--- Task to carry out ---
Rewrite all of the records below as a numbered list, leaving out any blank lines.

= = = = =

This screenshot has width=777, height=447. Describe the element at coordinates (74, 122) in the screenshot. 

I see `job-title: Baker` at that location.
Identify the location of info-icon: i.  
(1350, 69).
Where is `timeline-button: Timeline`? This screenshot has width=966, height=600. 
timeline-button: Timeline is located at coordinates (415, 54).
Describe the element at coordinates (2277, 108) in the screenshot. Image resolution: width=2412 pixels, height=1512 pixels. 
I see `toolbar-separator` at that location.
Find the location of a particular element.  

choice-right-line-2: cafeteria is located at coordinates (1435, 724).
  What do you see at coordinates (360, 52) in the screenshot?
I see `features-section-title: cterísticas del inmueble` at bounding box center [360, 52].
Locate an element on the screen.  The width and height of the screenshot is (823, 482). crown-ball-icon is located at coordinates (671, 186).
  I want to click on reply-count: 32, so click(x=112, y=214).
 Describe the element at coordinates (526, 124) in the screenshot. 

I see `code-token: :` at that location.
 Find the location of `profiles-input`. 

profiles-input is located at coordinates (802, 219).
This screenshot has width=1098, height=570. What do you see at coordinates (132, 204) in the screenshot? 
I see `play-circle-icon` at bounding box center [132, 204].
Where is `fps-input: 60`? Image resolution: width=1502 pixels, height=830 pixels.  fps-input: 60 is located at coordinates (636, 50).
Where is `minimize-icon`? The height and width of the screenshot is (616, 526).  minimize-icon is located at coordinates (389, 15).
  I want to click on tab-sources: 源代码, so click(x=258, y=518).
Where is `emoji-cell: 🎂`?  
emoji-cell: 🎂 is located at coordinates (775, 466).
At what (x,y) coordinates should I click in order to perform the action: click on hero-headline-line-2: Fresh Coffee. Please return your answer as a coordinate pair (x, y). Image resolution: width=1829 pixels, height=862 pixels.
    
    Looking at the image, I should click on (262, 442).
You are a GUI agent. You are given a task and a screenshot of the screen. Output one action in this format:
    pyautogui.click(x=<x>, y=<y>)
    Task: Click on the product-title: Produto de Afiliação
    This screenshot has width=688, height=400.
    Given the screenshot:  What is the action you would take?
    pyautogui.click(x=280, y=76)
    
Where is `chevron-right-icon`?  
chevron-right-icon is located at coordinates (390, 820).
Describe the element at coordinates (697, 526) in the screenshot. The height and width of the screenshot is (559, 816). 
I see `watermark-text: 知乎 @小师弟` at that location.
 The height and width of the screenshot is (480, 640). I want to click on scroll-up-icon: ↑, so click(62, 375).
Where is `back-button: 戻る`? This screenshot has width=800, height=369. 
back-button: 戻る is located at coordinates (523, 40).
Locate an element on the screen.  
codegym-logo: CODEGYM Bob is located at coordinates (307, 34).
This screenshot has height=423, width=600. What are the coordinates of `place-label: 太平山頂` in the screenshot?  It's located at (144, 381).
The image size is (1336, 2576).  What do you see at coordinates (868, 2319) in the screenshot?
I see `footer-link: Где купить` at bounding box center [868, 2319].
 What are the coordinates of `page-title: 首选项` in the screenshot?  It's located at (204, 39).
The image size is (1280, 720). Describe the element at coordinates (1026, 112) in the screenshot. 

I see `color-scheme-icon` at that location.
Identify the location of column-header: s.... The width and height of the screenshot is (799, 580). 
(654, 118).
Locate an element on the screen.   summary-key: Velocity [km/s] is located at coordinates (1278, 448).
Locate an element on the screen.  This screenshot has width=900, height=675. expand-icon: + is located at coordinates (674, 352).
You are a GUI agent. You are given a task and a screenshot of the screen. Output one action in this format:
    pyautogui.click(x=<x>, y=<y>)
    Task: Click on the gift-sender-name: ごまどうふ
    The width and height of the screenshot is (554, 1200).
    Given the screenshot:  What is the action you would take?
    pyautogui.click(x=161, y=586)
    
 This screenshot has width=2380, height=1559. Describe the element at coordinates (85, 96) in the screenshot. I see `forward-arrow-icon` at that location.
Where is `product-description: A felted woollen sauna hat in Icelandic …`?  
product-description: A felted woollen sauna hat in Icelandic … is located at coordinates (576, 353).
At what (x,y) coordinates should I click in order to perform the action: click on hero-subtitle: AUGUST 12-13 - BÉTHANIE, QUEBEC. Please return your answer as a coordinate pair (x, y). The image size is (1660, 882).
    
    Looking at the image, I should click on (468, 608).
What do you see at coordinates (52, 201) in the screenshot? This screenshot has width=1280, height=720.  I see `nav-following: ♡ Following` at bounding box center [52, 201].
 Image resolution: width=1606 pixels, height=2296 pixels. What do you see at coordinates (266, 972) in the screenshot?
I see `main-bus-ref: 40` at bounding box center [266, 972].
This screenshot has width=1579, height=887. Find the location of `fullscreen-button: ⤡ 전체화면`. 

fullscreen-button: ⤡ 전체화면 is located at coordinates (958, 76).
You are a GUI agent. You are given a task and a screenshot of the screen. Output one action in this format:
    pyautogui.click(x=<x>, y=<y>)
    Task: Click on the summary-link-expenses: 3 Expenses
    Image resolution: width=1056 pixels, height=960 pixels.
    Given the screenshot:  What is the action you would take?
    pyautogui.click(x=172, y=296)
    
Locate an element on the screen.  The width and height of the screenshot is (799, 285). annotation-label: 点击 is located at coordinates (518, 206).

= = = = =

--- Answer space ---
1. This screenshot has width=777, height=447. Describe the element at coordinates (74, 122) in the screenshot. 
2. I see `job-title: Baker` at that location.
3. Identify the location of info-icon: i.  
4. (1350, 69).
5. Where is `timeline-button: Timeline`? This screenshot has width=966, height=600. 
6. timeline-button: Timeline is located at coordinates (415, 54).
7. Describe the element at coordinates (2277, 108) in the screenshot. Image resolution: width=2412 pixels, height=1512 pixels. 
8. I see `toolbar-separator` at that location.
9. Find the location of a particular element.  
10. choice-right-line-2: cafeteria is located at coordinates (1435, 724).
11.   What do you see at coordinates (360, 52) in the screenshot?
12. I see `features-section-title: cterísticas del inmueble` at bounding box center [360, 52].
13. Locate an element on the screen.  The width and height of the screenshot is (823, 482). crown-ball-icon is located at coordinates (671, 186).
14.   I want to click on reply-count: 32, so click(x=112, y=214).
15.  Describe the element at coordinates (526, 124) in the screenshot. 
16. I see `code-token: :` at that location.
17.  Find the location of `profiles-input`. 
18. profiles-input is located at coordinates (802, 219).
19. This screenshot has width=1098, height=570. What do you see at coordinates (132, 204) in the screenshot? 
20. I see `play-circle-icon` at bounding box center [132, 204].
21. Where is `fps-input: 60`? Image resolution: width=1502 pixels, height=830 pixels.  fps-input: 60 is located at coordinates (636, 50).
22. Where is `minimize-icon`? The height and width of the screenshot is (616, 526).  minimize-icon is located at coordinates (389, 15).
23.   I want to click on tab-sources: 源代码, so click(x=258, y=518).
24. Where is `emoji-cell: 🎂`?  
25. emoji-cell: 🎂 is located at coordinates (775, 466).
26. At what (x,y) coordinates should I click in order to perform the action: click on hero-headline-line-2: Fresh Coffee. Please return your answer as a coordinate pair (x, y). Image resolution: width=1829 pixels, height=862 pixels.
27.     Looking at the image, I should click on (262, 442).
28. You are a GUI agent. You are given a task and a screenshot of the screen. Output one action in this format:
29.     pyautogui.click(x=<x>, y=<y>)
30.     Task: Click on the product-title: Produto de Afiliação
31.     This screenshot has width=688, height=400.
32.     Given the screenshot:  What is the action you would take?
33.     pyautogui.click(x=280, y=76)
34. Where is `chevron-right-icon`?  
35. chevron-right-icon is located at coordinates (390, 820).
36. Describe the element at coordinates (697, 526) in the screenshot. The height and width of the screenshot is (559, 816). 
37. I see `watermark-text: 知乎 @小师弟` at that location.
38.  The height and width of the screenshot is (480, 640). I want to click on scroll-up-icon: ↑, so click(62, 375).
39. Where is `back-button: 戻る`? This screenshot has width=800, height=369. 
40. back-button: 戻る is located at coordinates (523, 40).
41. Locate an element on the screen.  
42. codegym-logo: CODEGYM Bob is located at coordinates (307, 34).
43. This screenshot has height=423, width=600. What are the coordinates of `place-label: 太平山頂` in the screenshot?  It's located at (144, 381).
44. The image size is (1336, 2576).  What do you see at coordinates (868, 2319) in the screenshot?
45. I see `footer-link: Где купить` at bounding box center [868, 2319].
46.  What are the coordinates of `page-title: 首选项` in the screenshot?  It's located at (204, 39).
47. The image size is (1280, 720). Describe the element at coordinates (1026, 112) in the screenshot. 
48. I see `color-scheme-icon` at that location.
49. Identify the location of column-header: s.... The width and height of the screenshot is (799, 580). 
50. (654, 118).
51. Locate an element on the screen.   summary-key: Velocity [km/s] is located at coordinates (1278, 448).
52. Locate an element on the screen.  This screenshot has width=900, height=675. expand-icon: + is located at coordinates (674, 352).
53. You are a GUI agent. You are given a task and a screenshot of the screen. Output one action in this format:
54.     pyautogui.click(x=<x>, y=<y>)
55.     Task: Click on the gift-sender-name: ごまどうふ
56.     The width and height of the screenshot is (554, 1200).
57.     Given the screenshot:  What is the action you would take?
58.     pyautogui.click(x=161, y=586)
59.  This screenshot has width=2380, height=1559. Describe the element at coordinates (85, 96) in the screenshot. I see `forward-arrow-icon` at that location.
60. Where is `product-description: A felted woollen sauna hat in Icelandic …`?  
61. product-description: A felted woollen sauna hat in Icelandic … is located at coordinates (576, 353).
62. At what (x,y) coordinates should I click in order to perform the action: click on hero-subtitle: AUGUST 12-13 - BÉTHANIE, QUEBEC. Please return your answer as a coordinate pair (x, y). The image size is (1660, 882).
63.     Looking at the image, I should click on (468, 608).
64. What do you see at coordinates (52, 201) in the screenshot? This screenshot has width=1280, height=720.  I see `nav-following: ♡ Following` at bounding box center [52, 201].
65.  Image resolution: width=1606 pixels, height=2296 pixels. What do you see at coordinates (266, 972) in the screenshot?
66. I see `main-bus-ref: 40` at bounding box center [266, 972].
67. This screenshot has width=1579, height=887. Find the location of `fullscreen-button: ⤡ 전체화면`. 
68. fullscreen-button: ⤡ 전체화면 is located at coordinates (958, 76).
69. You are a GUI agent. You are given a task and a screenshot of the screen. Output one action in this format:
70.     pyautogui.click(x=<x>, y=<y>)
71.     Task: Click on the summary-link-expenses: 3 Expenses
72.     Image resolution: width=1056 pixels, height=960 pixels.
73.     Given the screenshot:  What is the action you would take?
74.     pyautogui.click(x=172, y=296)
75. Locate an element on the screen.  The width and height of the screenshot is (799, 285). annotation-label: 点击 is located at coordinates (518, 206).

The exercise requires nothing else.